Milano, 26 febbraio 2026 – Tragedia in Valtellina dove una valanga ha causato la morte di due persone sul versante sud-ovest del Monte Cornaccia, nel territorio di Valdidentro. Le vittime, un uomo e una donna, ancora non identificate, hanno un’età stimata tra i 20 e i 30 anni.
Valanga in Valtellina: le dinamiche dell’incidente
Secondo la comunicazione ufficiale di Areu, l’allarme è scattato immediatamente dopo il distacco della massa nevosa che ha travolto i due escursionisti. Sul posto sono intervenuti prontamente il Soccorso Alpino, i Vigili del Fuoco di Sondrio e due elicotteri di soccorso decollati da Sondrio e Bergamo.

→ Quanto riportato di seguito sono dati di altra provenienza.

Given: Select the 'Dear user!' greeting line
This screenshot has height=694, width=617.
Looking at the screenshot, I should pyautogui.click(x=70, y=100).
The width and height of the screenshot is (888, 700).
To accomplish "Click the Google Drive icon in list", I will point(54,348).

Nonostante i soccorsi tempestivi, i due giovani sono deceduti, confermando la pericolosità delle valanghe in questa stagione.
Le valanghe rappresentano un fenomeno naturale che si verifica quando una massa di neve o ghiaccio si stacca improvvisamente da un pendio, precipitando a valle con velocità che possono superare i 300 km/h. Le cause possono essere molteplici, da sovraccarico nevoso, precipitazioni, vento, fino ad azioni umane come il passaggio di sciatori o alpinisti. Nel caso del Monte Cornaccia, la morfologia del versante sud-ovest e le condizioni meteorologiche di questo periodo aumentano il rischio di distacchi.

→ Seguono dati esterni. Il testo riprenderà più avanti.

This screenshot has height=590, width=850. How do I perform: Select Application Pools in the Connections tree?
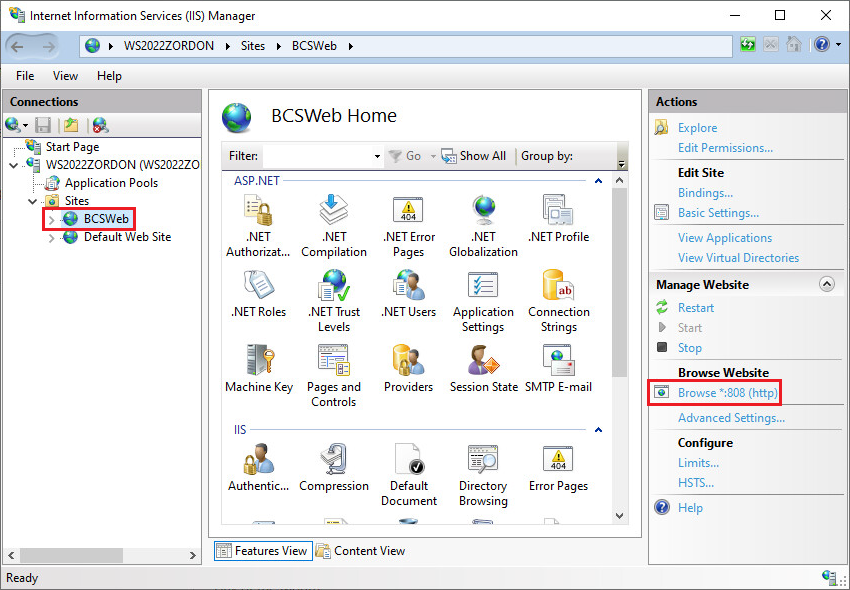[111, 183]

Il Monte Cornaccia e il contesto alpino
Il Monte Cornaccia, situato in Lombardia nella provincia di Sondrio, è una montagna imponente e meno frequentata rispetto ad altre cime alpine, con un’altezza che consente una vista panoramica suggestiva sui laghi di Cancano e di San Giacomo di Fraele. La via normale di salita si sviluppa da sud-est verso la vetta, passando per creste e canali ripidi, condizioni che in inverno possono diventare particolarmente insidiose a causa della neve e del rischio valanghe.

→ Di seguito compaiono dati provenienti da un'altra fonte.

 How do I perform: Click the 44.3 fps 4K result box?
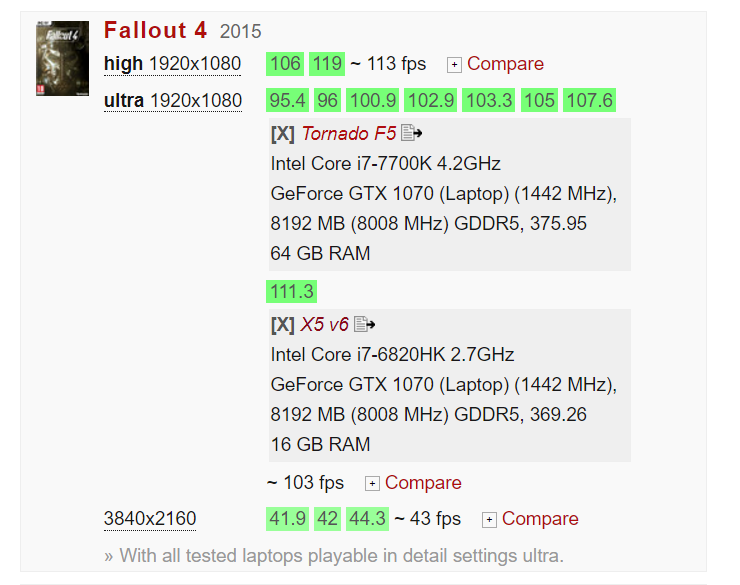pos(367,518)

Il recente incidente si aggiunge ad altri tragici eventi in Valtellina e nelle Alpi, ricordando l’importanza della prudenza e della preparazione tecnica prima di affrontare attività invernali in montagna. Le condizioni climatiche e la conformazione del terreno richiedono sempre un’attenta valutazione del rischio, soprattutto in un’area dove le valanghe hanno già prodotto conseguenze fatali in passato.